Common Misconceptions and Pitfalls
The first trap is "α=0.143 (the 1/7th-power law) is a universal value". The 1/7th rule is an empirical fit for neutral conditions over smooth grass; offshore it falls to 0.10, over forests it rises to 0.20–0.30, and over cities it can exceed 0.30. Applying 0.143 blindly will under-predict offshore yield and over-predict forest yield. Plan for at least one year of met-mast observations to fit α site by site.
The second trap is estimating energy yield from hub-height wind alone, which becomes dangerous on large rotors. Even at the default settings (D=150 m, α=0.143) the REWS correction is 6.4%. For next-generation 200 m+ rotors the bias can reach 10%, equivalent to many millions in revenue forecast error. Always apply REWS (defined in IEC 61400-12-1 Annex E) or a coupled 3-D CFD analysis when assessing resource.
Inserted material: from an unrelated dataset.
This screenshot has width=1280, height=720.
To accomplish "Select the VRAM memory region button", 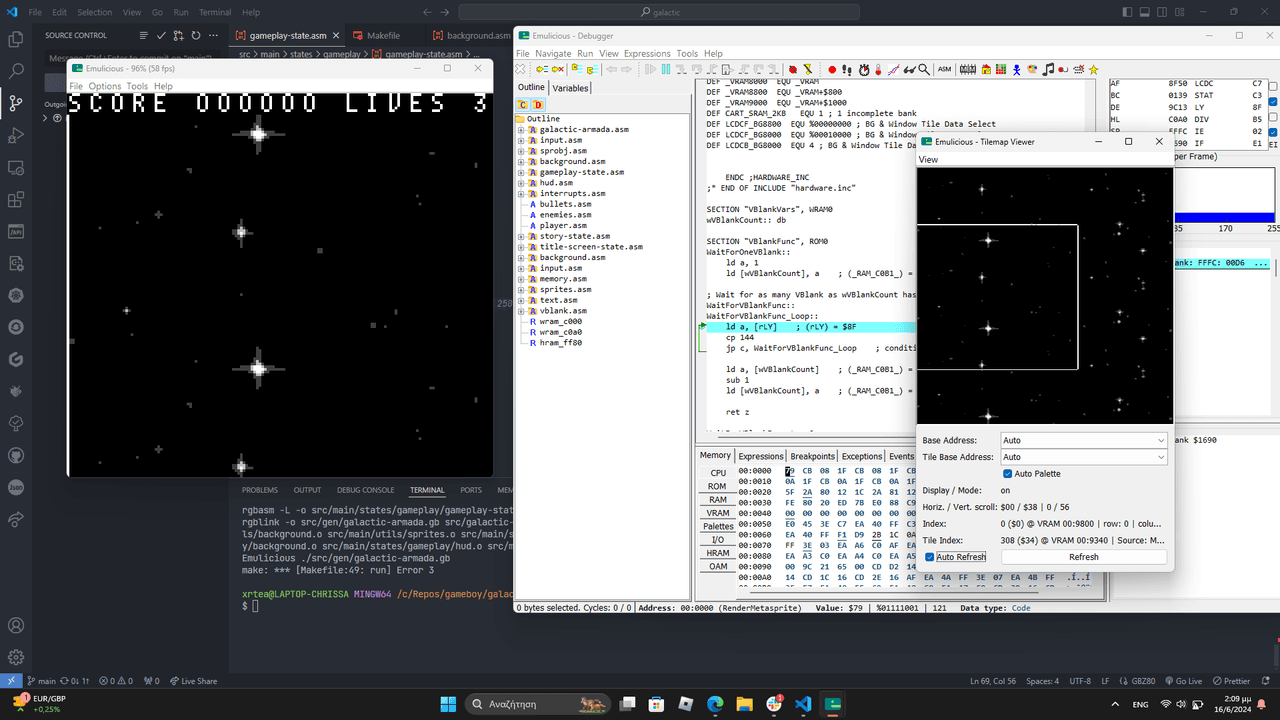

The third trap is fixing the log-law z₀ from a single aerial photo. Roughness varies with vegetation height, density, season (before and after leaf-fall) and crop growth stage. A bare spring field (z₀≈0.01) and a summer wheat field (z₀≈0.05) produce more than 5% spread at 100 m hub height. For annual averages use a seasonally-weighted z₀; for monthly forecasting use month-specific z₀.
How to Use
Enter reference height (10 m standard) and measured wind speed at that height (e.g., 9.5 m/s from anemometer data).
Input hub height (typical range 80–120 m for utility-scale turbines) and rotor diameter (90–220 m).
Simulator calculates power-law and log-law wind profiles, computes shear across rotor disk, and estimates hub-height power output normalized to IEC 61400-1 turbine class.
Worked Example
Reference: 10 m height, 10 m/s measured wind speed. Hub height 100 m, rotor diameter 120 m. Power-law exponent 0.2 (neutral stability) yields hub speed ~12.6 m/s. Log-law (z₀=0.05 m roughness) gives 12.3 m/s. Shear from blade tip to bottom: ΔV=1.8 m/s. Equivalent wind speed 12.8 m/s produces 4200 kW at hub, with 3.2% power loss from rotational averaging.
Practical Notes
Use power law (α=0.2–0.3) for flat terrain; switch to log law (z₀=0.01–0.1 m) near forests or urban areas where roughness dominates.
IEC 61400-1 Class II turbines rated 10 m/s at 10 m; verify input wind speed against anemometer calibration to avoid power performance underestimation.
Rotor shear ΔV exceeding 2.5 m/s indicates high fatigue load on blade root; inspect extreme wind direction changes.